▸ Énoncé A: Reprenez le passage sur Irénée de Lyon de « Irénée, à qui » à « concile de Nicée). » en changeant « évêque » en « archevêque ».
▸ Énoncé B: Dans le passage sur Irénée de Lyon, à qui Irénée succède-t-il comme évêque de Lyon en 177 ? Répondez en une phrase, s'il vous plaît.

──────── Passage ────────

Irénée, à qui Polycarpe a pris soin de transmettre la tradition johannique, part comme missionnaire en Gaule, en passant par Rome. Les temps sont alors difficiles et il échappe de justesse aux persécutions qui sévissent contre les chrétiens. Il relate le martyre des chrétiens de Lyon dans sa lettre « aux frères d’Asie et de Phrygie ». En 177, il succède à Pothin en tant qu’évêque de Lyon, mort en prison.


Le premier théologien de l’Église

Irénée de Lyon est considéré comme le premier grand théologien de l’Église et fait partie de la tradition patristique anténicéenne (tous les Pères de l’Église ayant vécu avant le concile de Nicée). 

Contrairement aux apologètes qui sont des philosophes convertis au christianisme et qui défendent la foi chrétienne à partir de la raison, les propos d’Irénée prennent toujours leurs sources dans les Écritures. Selon lui, un argumentaire basé sur un système philosophique et rationnel peut mener à l’hérésie, ce qu’il condamne. Seule la révélation divine permet de comprendre la foi.

──────── Matériel ────────

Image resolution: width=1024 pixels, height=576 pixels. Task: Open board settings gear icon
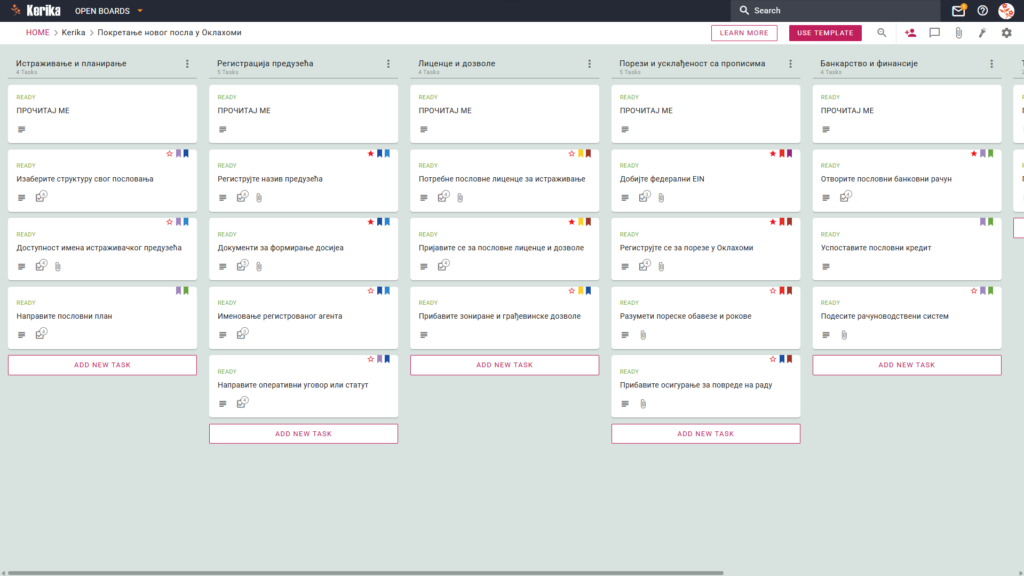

────────

▸ Réponse A:
Irénée, à qui Polycarpe a pris soin de transmettre la tradition johannique, part comme missionnaire en Gaule, en passant par Rome. Les temps sont alors difficiles et il échappe de justesse aux persécutions qui sévissent contre les chrétiens. Il relate le martyre des chrétiens de Lyon dans sa lettre « aux frères d’Asie et de Phrygie ». En 177, il succède à Pothin en tant qu’archevêque de Lyon, mort en prison.


Le premier théologien de l’Église

Irénée de Lyon est considéré comme le premier grand théologien de l’Église et fait partie de la tradition patristique anténicéenne (tous les Pères de l’Église ayant vécu avant le concile de Nicée).

▸ Réponse B: En 177, Irénée succède à Pothin comme évêque de Lyon.